Le moment est passé, ma chérie, si vite, si court qu’il me semble que je ne t’ai pas dit la vingtième partie de ce que j’avais à te dire. Comme tu es héroïque, mon adorée, sublime d’abnégation et de dévouement ! Je ne fais que t’admirer.

Devant ce concours dévoué de sympathies et d’efforts, je n’ai pas le droit de douter.

Je souffrirai donc en silence ; permets-moi cependant, quand la coupe débordera encore parfois, de m’épancher dans ton cœur.

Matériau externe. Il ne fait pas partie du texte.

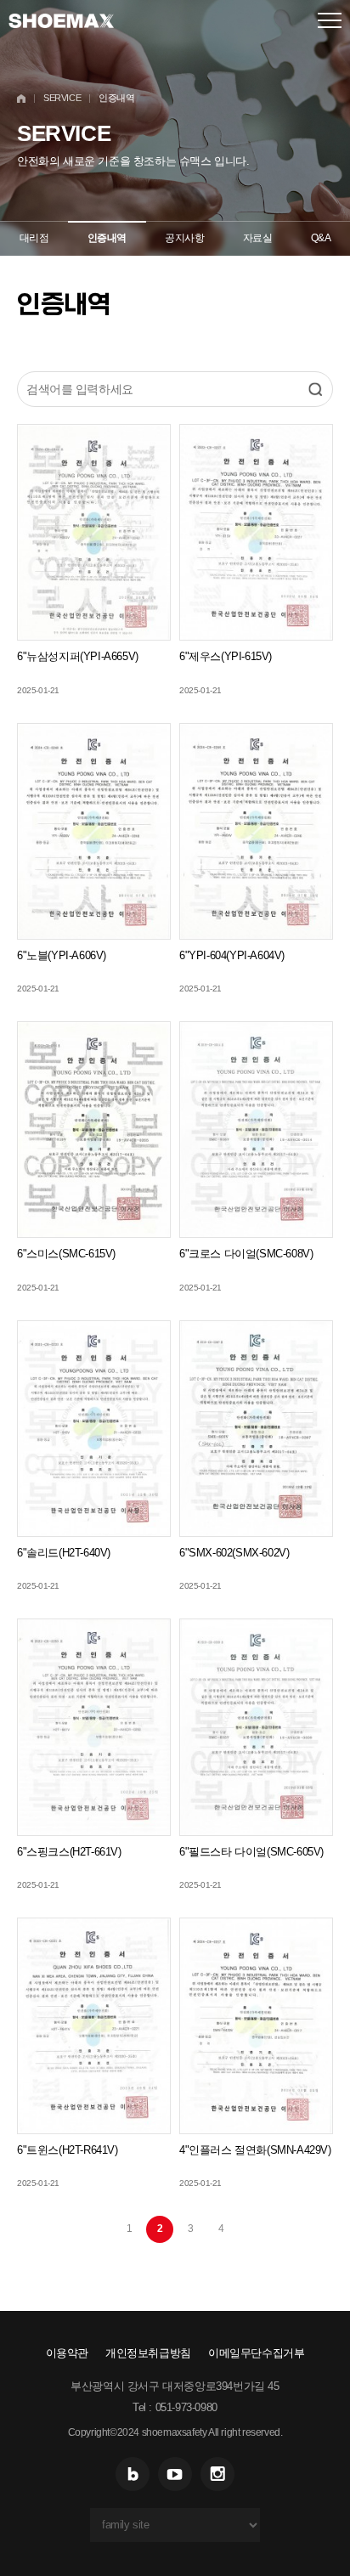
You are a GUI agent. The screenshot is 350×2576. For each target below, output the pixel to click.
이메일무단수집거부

Ce qui m’est cruel, et je ne le saurais répéter assez, ce ne sont pas les souffrances physiques que j’endure, mais bien cette atmosphère de mépris qui entoure mon nom, ton nom, mon adorée. Tu sais si j’ai toujours été fier et digne, si j’ai toujours mis le devoir au-dessus de tout…, alors tu peux t’imaginer tout ce que je souffre.

Et c’est pourquoi encore je veux vivre, c’est pourquoi je veux crier au monde mon innocence, la crier chaque jour jusqu’à mon dernier souffle, jusqu’à ma dernière goutte de sang.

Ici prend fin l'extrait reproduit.